STATED GOAL: Can you recast the lines from the one containing "This screenshot has width=1389, height=868." through the one containing "point(795,112)", both included, as a JSON list of strings with one string per line and blank lines omitted?

___ MATERIAL SUPPLIED ___

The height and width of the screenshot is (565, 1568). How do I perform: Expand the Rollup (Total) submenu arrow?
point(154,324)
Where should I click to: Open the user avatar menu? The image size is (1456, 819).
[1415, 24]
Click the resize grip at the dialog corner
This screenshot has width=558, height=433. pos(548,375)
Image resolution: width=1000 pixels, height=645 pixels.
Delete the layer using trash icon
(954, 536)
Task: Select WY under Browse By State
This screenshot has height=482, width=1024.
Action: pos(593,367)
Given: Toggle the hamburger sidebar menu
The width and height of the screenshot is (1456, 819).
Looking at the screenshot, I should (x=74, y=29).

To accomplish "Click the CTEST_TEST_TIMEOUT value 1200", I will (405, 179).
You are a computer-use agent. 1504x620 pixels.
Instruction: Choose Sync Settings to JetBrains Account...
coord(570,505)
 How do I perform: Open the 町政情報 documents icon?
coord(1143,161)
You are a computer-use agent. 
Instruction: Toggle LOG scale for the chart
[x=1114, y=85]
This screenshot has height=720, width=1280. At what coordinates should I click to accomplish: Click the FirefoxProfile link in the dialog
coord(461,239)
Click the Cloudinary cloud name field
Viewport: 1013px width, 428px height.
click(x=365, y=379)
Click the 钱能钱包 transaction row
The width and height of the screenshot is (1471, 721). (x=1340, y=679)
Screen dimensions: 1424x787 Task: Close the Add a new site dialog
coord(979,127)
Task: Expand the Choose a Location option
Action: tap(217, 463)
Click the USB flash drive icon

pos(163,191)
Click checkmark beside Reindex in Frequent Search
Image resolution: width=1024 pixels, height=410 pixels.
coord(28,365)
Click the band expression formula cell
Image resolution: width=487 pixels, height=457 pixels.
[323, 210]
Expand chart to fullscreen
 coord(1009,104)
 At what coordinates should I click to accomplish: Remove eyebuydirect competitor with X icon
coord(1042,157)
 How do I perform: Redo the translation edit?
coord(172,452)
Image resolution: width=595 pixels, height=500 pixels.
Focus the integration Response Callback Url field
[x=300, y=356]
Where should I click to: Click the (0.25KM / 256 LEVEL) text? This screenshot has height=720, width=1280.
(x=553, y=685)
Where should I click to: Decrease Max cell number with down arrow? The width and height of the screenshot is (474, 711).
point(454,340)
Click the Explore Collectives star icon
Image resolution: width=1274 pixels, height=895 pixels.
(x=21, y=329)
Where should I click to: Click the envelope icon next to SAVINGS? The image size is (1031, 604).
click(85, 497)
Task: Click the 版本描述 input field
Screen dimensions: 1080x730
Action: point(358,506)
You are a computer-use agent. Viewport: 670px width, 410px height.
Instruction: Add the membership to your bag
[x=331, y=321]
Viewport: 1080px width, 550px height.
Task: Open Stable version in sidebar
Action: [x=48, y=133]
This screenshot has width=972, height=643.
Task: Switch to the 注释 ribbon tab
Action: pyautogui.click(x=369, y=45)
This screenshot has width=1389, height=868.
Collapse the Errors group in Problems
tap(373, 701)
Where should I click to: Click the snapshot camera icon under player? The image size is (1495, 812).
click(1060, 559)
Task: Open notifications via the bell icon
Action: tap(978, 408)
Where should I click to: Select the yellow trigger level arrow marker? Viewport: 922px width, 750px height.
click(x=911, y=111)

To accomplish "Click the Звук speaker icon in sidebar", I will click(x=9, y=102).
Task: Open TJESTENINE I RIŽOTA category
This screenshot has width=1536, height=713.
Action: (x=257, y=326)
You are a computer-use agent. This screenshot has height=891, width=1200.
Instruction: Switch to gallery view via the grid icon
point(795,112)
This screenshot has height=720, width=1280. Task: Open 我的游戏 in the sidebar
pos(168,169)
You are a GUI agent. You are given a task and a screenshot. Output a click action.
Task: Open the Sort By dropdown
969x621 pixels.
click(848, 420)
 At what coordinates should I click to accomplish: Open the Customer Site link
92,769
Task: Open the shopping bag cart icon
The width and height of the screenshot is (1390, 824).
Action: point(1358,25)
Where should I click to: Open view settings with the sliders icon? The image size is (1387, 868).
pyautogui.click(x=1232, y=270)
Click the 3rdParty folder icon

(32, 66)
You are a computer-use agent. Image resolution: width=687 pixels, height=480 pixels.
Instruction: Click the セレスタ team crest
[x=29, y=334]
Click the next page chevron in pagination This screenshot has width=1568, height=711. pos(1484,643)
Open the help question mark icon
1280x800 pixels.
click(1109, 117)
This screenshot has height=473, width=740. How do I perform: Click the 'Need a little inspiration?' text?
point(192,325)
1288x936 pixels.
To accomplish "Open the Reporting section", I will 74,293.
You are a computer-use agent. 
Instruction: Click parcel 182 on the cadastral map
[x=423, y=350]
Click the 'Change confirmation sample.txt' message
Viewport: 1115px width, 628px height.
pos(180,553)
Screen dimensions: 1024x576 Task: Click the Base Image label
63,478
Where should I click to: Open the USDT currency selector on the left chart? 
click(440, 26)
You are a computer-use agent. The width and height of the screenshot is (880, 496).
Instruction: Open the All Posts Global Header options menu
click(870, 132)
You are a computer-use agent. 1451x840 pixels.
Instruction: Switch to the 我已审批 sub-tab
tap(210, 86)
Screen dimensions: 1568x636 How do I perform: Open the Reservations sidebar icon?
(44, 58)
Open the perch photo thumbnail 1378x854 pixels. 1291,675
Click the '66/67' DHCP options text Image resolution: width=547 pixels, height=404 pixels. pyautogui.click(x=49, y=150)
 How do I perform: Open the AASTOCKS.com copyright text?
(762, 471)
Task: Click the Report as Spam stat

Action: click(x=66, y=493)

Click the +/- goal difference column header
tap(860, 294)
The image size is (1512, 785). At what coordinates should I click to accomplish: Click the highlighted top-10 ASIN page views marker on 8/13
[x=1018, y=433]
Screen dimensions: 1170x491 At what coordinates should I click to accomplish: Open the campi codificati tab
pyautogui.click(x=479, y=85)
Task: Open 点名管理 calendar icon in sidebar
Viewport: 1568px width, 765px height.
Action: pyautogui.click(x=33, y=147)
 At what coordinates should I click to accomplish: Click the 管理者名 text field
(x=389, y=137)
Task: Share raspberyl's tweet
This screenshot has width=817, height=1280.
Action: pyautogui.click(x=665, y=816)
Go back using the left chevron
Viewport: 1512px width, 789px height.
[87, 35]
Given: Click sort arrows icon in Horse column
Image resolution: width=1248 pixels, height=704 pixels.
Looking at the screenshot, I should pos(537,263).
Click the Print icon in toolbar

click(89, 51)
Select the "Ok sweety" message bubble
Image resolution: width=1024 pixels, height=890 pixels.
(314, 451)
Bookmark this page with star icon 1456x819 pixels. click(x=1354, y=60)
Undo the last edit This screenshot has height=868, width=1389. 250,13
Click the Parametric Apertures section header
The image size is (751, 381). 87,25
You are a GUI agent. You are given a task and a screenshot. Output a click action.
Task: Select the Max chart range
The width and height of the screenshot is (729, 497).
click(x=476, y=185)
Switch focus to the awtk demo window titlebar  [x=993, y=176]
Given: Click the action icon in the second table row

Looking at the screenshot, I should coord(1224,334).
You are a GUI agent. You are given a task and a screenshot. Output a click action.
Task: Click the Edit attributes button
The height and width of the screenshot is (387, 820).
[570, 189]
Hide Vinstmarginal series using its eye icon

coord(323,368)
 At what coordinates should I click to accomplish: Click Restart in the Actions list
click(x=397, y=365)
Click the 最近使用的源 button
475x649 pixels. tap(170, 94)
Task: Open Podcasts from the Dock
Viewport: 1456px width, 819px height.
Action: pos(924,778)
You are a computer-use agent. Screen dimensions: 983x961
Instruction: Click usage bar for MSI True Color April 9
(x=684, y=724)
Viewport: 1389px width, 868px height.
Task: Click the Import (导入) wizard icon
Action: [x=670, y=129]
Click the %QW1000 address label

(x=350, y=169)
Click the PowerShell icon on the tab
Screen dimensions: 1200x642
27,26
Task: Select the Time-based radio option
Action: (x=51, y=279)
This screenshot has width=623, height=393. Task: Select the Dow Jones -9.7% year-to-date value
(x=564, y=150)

___

THE ANSWER:
[
  "This screenshot has width=1389, height=868.",
  "Collapse the Errors group in Problems",
  "tap(373, 701)",
  "Where should I click to: Click the snapshot camera icon under player? The image size is (1495, 812).",
  "click(1060, 559)",
  "Task: Open notifications via the bell icon",
  "Action: tap(978, 408)",
  "Where should I click to: Select the yellow trigger level arrow marker? Viewport: 922px width, 750px height.",
  "click(x=911, y=111)",
  "To accomplish \"Click the Звук speaker icon in sidebar\", I will click(x=9, y=102).",
  "Task: Open TJESTENINE I RIŽOTA category",
  "This screenshot has width=1536, height=713.",
  "Action: (x=257, y=326)",
  "You are a computer-use agent. This screenshot has height=891, width=1200.",
  "Instruction: Switch to gallery view via the grid icon",
  "point(795,112)"
]